Hide and Seek with Collections in Java
Revisiting the Collection Accessor Method pattern with Eclipse Collections.
Relationships are complicated
This blog is a thought experiment. I’m revisiting some classic ideas and exploring some new ideas. I have some gut feelings, that I am trying to validate through code examples. Patience. I think there is something important in here.
Change happens, and it can be challenging to manage. How we manage change safely is one of the key problems to solve when modeling an object-oriented domain. Relationships between classes that represent the“many” are often modeled in memory with collections. In this blog I will explore the simple model of Order
and LineItem
. Order
has a zero to many relationship to LineItem
.
We have choices when designing classes with relationships. We have to decide how to represent that relationship in Java. Do we use a List
, a Set
, a Bag
, a Stack
, or a Map
? Should we make the relationship known publicly or keep it private? How do we share knowledge about the objects contained in the relationship with the outside world?
There are many different ways to implement the Order
class in this diagram. The LineItem
class is much simpler. We will just use a Java record and make its state immutable.
We will explore three ways to safely model and implement an object-oriented domain using collections in this blog.
- Collection Accessor Method (from two books by Kent Beck)
- Immutable Collections
- Readable Collections
All three approaches share one common rule. Never, ever, ever expose a mutable collection interface as a public method on a domain class. A class should not allow clients to modify its internal state directly. This rule may sound like logical advice until we realize that every interface in the Java Collection Framework is mutable. Ruh-roh! This means every domain modeled and exposing Java collection types is inherently flawed and unsafe. Ouch. An inconvenient truth for Java developers everywhere.
Thus begins our game of hide and seek with Java collections.
Collection Accessor Method
The idea of encapsulating generic collections behind a domain protected by intention revealing methods is quite old. I was able to trace back this commonsense advice to a pattern named Collection Accessor Method in two books that Kent Beck wrote. The first book is Smalltalk Best Practice Patterns (SBPP, p.96), which has been around since 1997. There is great advice in the book for Smalltalk developers, and honestly, developers working in any OO language. The second book is Implementation Patterns (IP, p.91), which was published in 2007. This book revisits the patterns from SBPP and tailors them with great advice for Java developers.
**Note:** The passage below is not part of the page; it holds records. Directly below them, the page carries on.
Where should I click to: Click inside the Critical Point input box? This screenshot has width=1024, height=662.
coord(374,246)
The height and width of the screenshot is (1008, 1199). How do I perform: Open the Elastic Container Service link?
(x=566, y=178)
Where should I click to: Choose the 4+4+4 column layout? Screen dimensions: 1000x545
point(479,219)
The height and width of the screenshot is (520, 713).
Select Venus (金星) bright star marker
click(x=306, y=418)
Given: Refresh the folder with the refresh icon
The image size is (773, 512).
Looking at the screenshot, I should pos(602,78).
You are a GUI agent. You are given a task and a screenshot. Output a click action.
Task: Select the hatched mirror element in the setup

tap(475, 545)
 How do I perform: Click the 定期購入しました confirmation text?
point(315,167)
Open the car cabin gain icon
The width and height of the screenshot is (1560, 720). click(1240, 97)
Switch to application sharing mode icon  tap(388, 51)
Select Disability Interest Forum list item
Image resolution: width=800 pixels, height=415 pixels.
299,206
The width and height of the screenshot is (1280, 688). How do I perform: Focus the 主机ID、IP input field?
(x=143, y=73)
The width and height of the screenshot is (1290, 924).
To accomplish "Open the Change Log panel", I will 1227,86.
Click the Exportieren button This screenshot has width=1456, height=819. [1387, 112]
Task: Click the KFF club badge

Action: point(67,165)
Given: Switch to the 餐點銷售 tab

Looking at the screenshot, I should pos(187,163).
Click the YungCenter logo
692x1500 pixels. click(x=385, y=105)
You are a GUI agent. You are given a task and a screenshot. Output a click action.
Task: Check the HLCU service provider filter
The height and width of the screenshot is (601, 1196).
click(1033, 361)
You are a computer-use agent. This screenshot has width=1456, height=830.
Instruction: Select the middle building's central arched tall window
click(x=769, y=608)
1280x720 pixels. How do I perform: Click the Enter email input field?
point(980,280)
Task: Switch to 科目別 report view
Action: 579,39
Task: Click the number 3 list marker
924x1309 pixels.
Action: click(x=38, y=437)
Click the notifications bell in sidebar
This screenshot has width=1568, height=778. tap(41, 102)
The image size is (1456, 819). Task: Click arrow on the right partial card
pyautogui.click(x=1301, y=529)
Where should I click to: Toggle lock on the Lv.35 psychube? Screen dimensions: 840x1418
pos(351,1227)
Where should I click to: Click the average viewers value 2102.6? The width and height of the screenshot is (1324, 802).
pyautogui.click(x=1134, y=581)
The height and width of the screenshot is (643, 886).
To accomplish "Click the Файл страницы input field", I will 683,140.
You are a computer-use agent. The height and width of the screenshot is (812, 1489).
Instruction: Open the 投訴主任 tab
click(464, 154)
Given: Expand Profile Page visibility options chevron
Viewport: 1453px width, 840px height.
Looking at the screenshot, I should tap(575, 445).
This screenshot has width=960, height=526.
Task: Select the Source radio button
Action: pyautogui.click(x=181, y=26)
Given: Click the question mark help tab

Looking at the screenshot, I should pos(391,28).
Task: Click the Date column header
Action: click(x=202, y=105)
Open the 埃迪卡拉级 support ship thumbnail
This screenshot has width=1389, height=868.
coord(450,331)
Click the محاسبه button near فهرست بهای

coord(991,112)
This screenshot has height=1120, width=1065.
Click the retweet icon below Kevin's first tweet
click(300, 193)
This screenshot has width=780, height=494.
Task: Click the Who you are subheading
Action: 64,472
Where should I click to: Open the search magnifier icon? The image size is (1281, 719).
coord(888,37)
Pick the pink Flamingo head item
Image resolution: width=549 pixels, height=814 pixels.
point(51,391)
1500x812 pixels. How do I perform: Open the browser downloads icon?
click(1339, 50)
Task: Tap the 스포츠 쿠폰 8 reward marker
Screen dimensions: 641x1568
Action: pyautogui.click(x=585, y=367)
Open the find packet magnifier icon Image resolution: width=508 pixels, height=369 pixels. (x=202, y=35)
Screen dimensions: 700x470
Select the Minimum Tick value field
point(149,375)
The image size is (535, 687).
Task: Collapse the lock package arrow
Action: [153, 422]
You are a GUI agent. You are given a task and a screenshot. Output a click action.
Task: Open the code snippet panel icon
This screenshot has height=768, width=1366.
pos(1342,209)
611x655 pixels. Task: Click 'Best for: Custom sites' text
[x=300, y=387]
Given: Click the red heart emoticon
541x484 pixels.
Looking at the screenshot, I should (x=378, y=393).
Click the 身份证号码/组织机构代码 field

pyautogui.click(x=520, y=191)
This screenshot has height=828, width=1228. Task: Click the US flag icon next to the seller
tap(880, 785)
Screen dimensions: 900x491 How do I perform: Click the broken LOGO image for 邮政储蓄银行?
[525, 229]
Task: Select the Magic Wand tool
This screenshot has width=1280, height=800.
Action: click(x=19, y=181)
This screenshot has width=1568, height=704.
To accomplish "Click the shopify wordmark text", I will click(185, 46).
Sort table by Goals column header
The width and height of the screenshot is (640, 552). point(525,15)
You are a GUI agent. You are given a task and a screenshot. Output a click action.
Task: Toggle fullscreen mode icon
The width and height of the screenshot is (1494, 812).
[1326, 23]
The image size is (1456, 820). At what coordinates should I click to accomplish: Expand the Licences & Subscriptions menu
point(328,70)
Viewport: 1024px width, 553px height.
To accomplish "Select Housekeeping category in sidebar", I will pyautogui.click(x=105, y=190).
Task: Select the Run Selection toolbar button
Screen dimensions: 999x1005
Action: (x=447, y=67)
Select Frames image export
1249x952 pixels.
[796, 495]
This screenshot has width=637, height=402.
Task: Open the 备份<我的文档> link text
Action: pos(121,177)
Both books agree that the simplest way to provide access to the elements in a collection is to expose the collection via a getter method. This is how the trouble with change starts. Both books explain the downsides of clients being able to modify mutable collections outside of the context of the containing class. The books also recommend a better alternative.
Instead, give clients restricted access to operations on the collection through messages that you implement. (Smalltalk Best Practice Patterns, Kent Beck)
Instead, offer methods that provide limited, meaningful access to the information in the collections. (Implementation Patterns, Kent Beck)
Six one way, half a dozen the other.
When SBPP and IP were written, the collection options that were available to both Smalltalk and Java developers were mutable collections. I wrote some quick examples of encapsulating collections in Java using mutable collections. The domain is simple. An Order
has zero or more LineItem
instances maintained in some collection type.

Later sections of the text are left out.